By virtue of an attachment issued upon this libel, the vessel was arrested April 5, 1888, and was released upon a stipulation given by Samuel S. Brown and Harry Brown, by their duly authorized agent, "claimants and owners of the steam tug Corsair." Upon the same day, they filed their claim as owners, averring that "no other persons have any interest therein," and subsequently filed exceptions to the libel upon the ground that it set forth no cause of action cognizable by proceedings in rem in admiralty. Upon the hearing of these exceptions, the court,

"considering that no action in rem lies in this case, . . . ordered that the exception be sustained to the extent of releasing the tug Corsair from the seizure made under the admiralty warrant issued in the cause, the court being of the opinion that the statute of Louisiana creates no lien upon the vessel."

It was

"further ordered that libelants be allowed to amend their pleadings and proceed in personam against the owners of the vessel within ten days if they see fit."

On the following day, an amended libel was filed against Samuel S. Brown and Harry Brown in personam, as "owners of the steam tug Corsair," adopting and reiterating all the allegations contained in the original libel and praying for a citation against the owners, and for an attachment in case they should not be found, against their goods and chattels, credits and effects, wherever found.

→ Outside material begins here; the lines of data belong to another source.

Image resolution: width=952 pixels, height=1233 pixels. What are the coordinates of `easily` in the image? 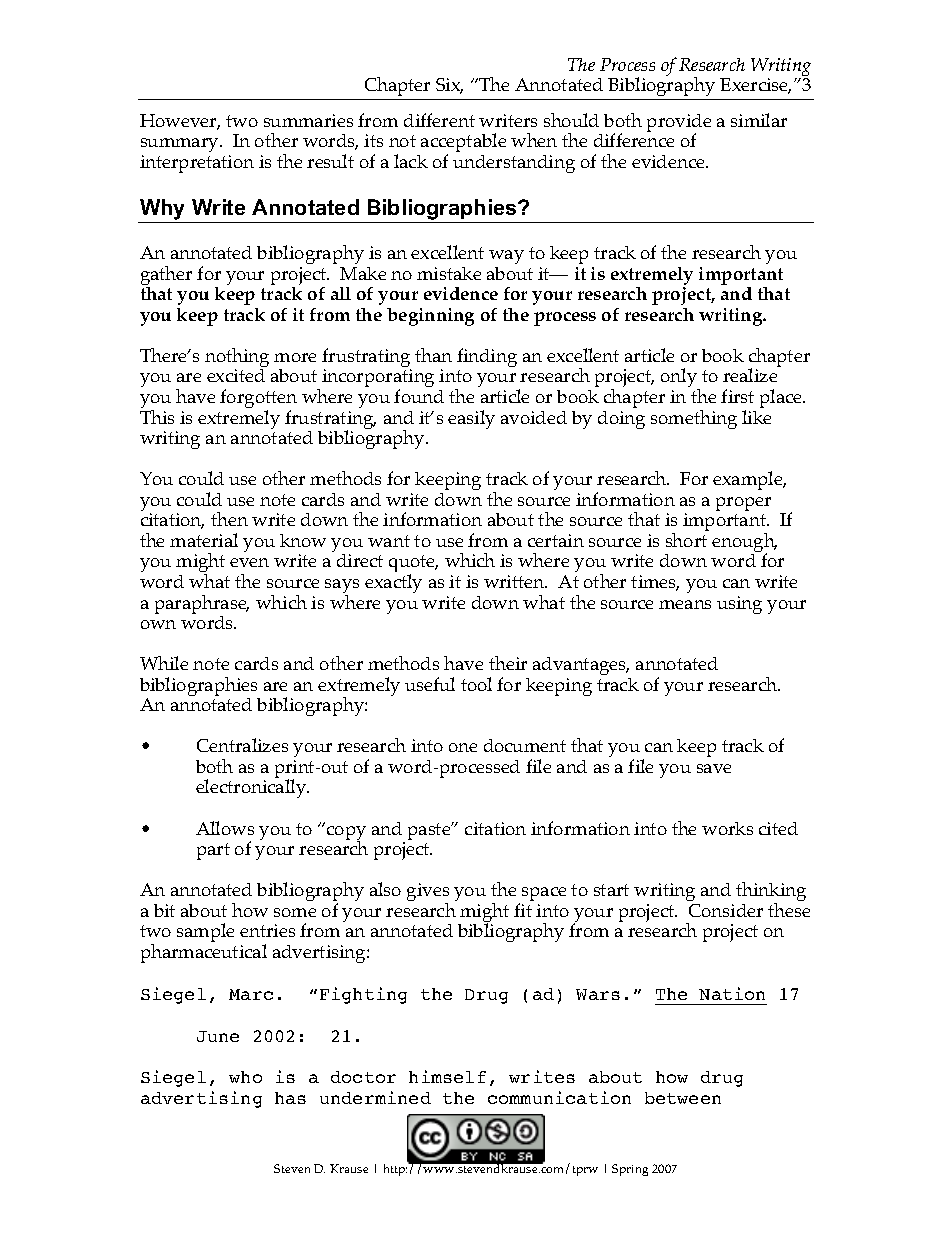 It's located at (471, 419).
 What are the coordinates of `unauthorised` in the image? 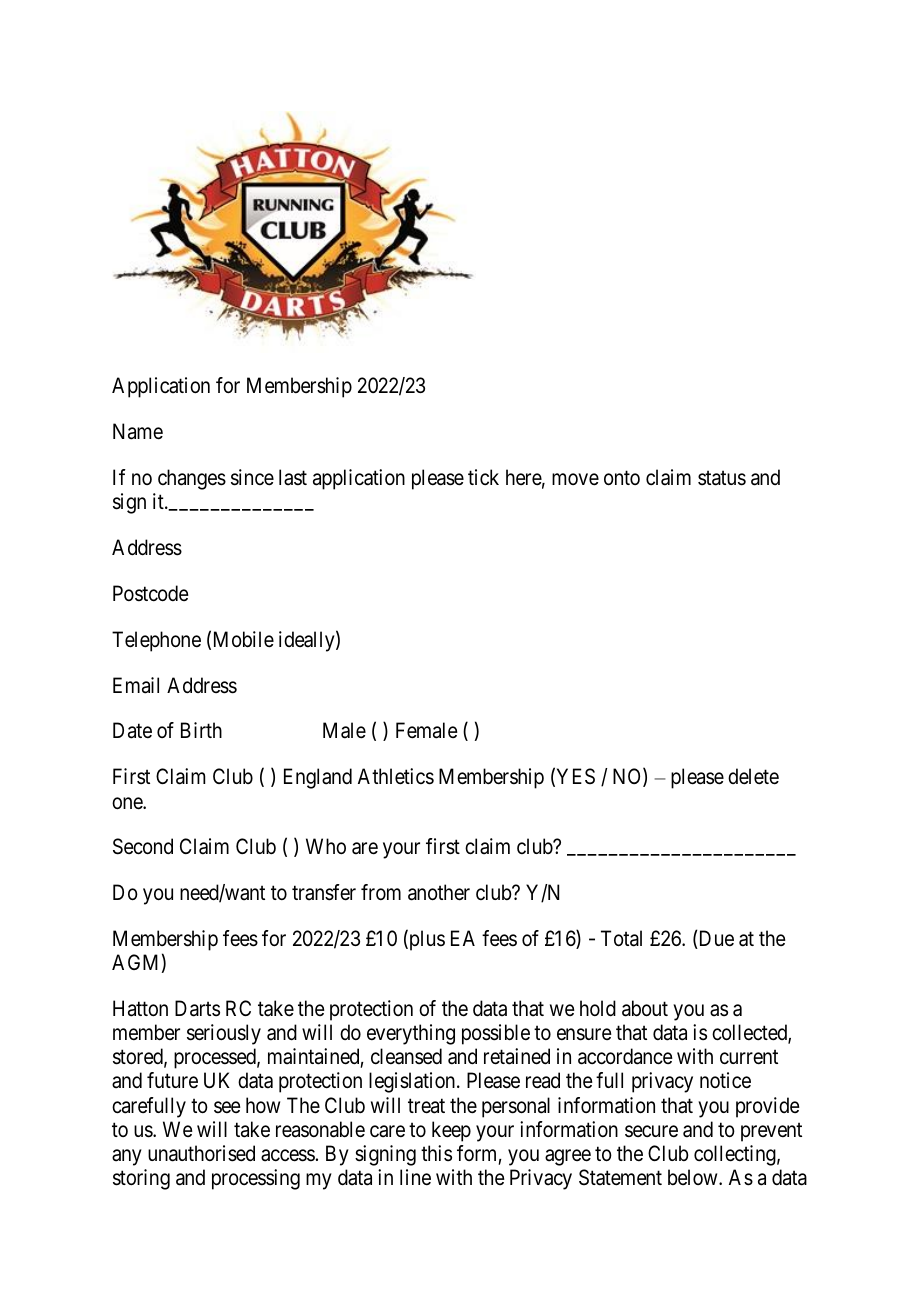 It's located at (201, 1153).
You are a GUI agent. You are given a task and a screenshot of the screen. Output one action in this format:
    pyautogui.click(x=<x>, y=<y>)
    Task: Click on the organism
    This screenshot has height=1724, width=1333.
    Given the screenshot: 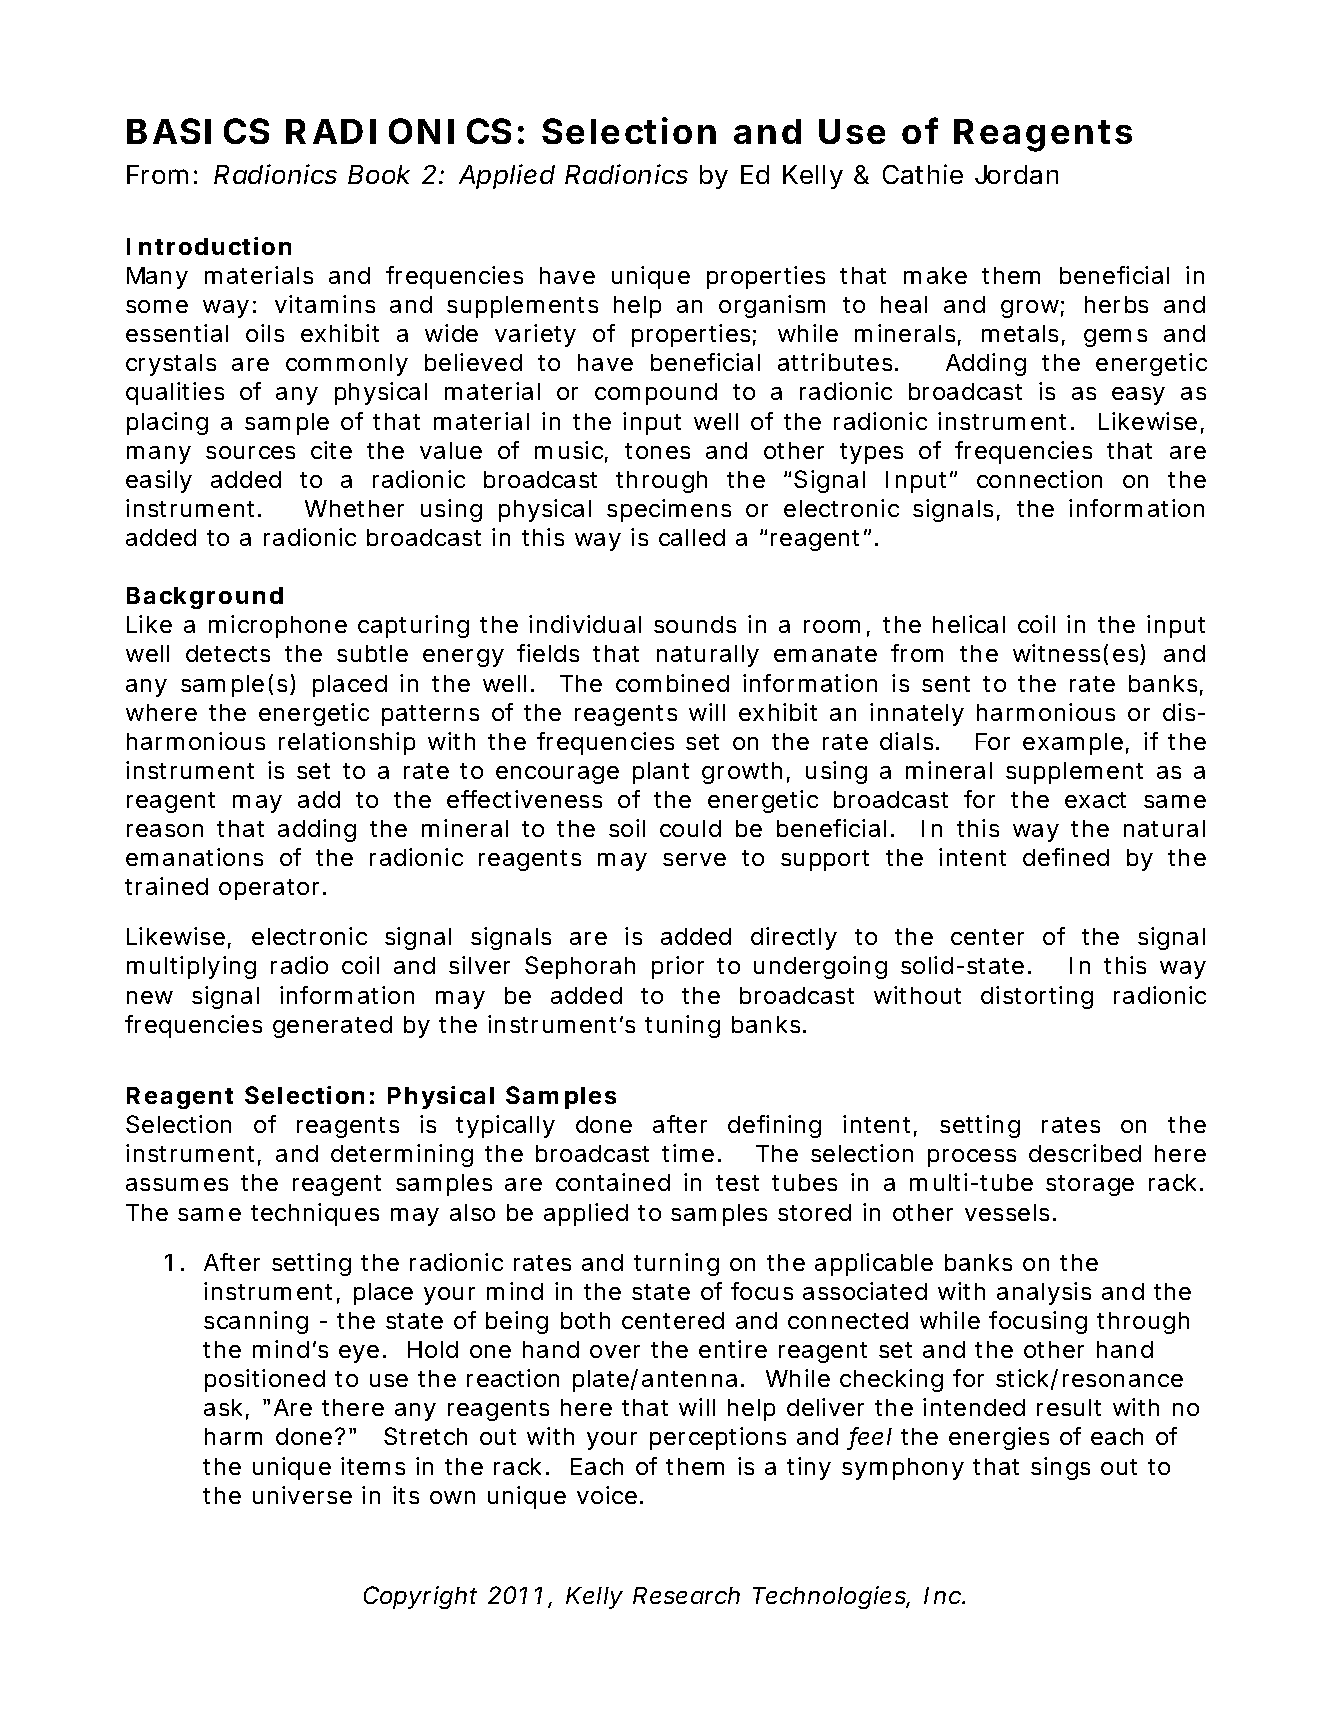 What is the action you would take?
    pyautogui.click(x=772, y=306)
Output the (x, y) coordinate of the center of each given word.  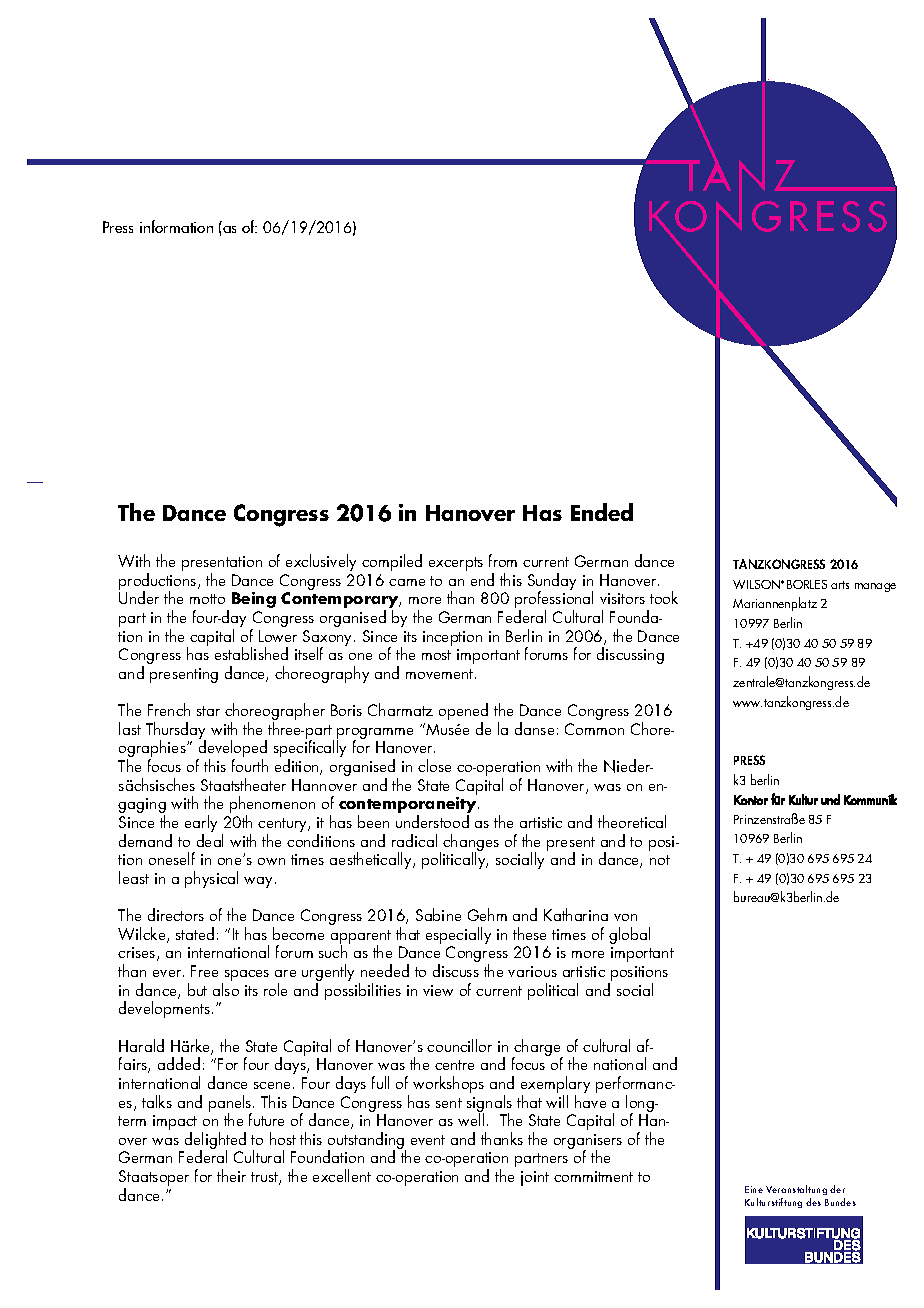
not (660, 860)
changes (471, 844)
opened (463, 713)
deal (210, 840)
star (208, 711)
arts (840, 585)
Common (594, 729)
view (438, 990)
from (503, 560)
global (629, 935)
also (226, 989)
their (231, 1175)
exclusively (321, 562)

Processes of arrest and attachment, in the form provided for by Admiralty Rule 2, was allowed by the district judge and returned served by the marshal by seizing and taking into his possession the steam tug Corsair and placing a keeper in charge, and taking another bond from W. H. Brown & Sons with a surety, conditioned that if "said owners of the tug Corsair, William H. Brown & Sons, Samuel S. Brown, and Harry Brown, shall abide by all orders," etc. On the same day, a claim was filed by Samuel S. Brown and Harry Brown

Page 145 U. S. 338

as sole owners of the tug Corsair, etc. Exceptions were filed to the amended libel by the claimants upon the ground that process had not been served upon them; that a warrant of arrest ought not to have issued under Admiralty Rule 7 without affidavit or other proper proof showing the propriety thereof; that proceedings in rem and in personam could not be joined in the same libel; that

"there was no power in the court to allow the libelants to change this suit from a suit in rem to a suit in personam, and that the cause of action was barred by the prescription of one year, according to the law of the state."

The cause was heard upon these exceptions and, the court

"being of the opinion that the suit and the amended libel is an action under a special statute of the State of Louisiana subjecting the owners to liability, whereas the action under the original libel sprang from the general liability of ships arrested as offending things under the admiralty law, that the amendment introduced a new party, and since at the time of the amendment being made, more than a year had elapsed,"

the exception was allowed, and the suit dismissed.

On appeal to the circuit court, this decree was affirmed, and an appeal taken by the libelants to this Court.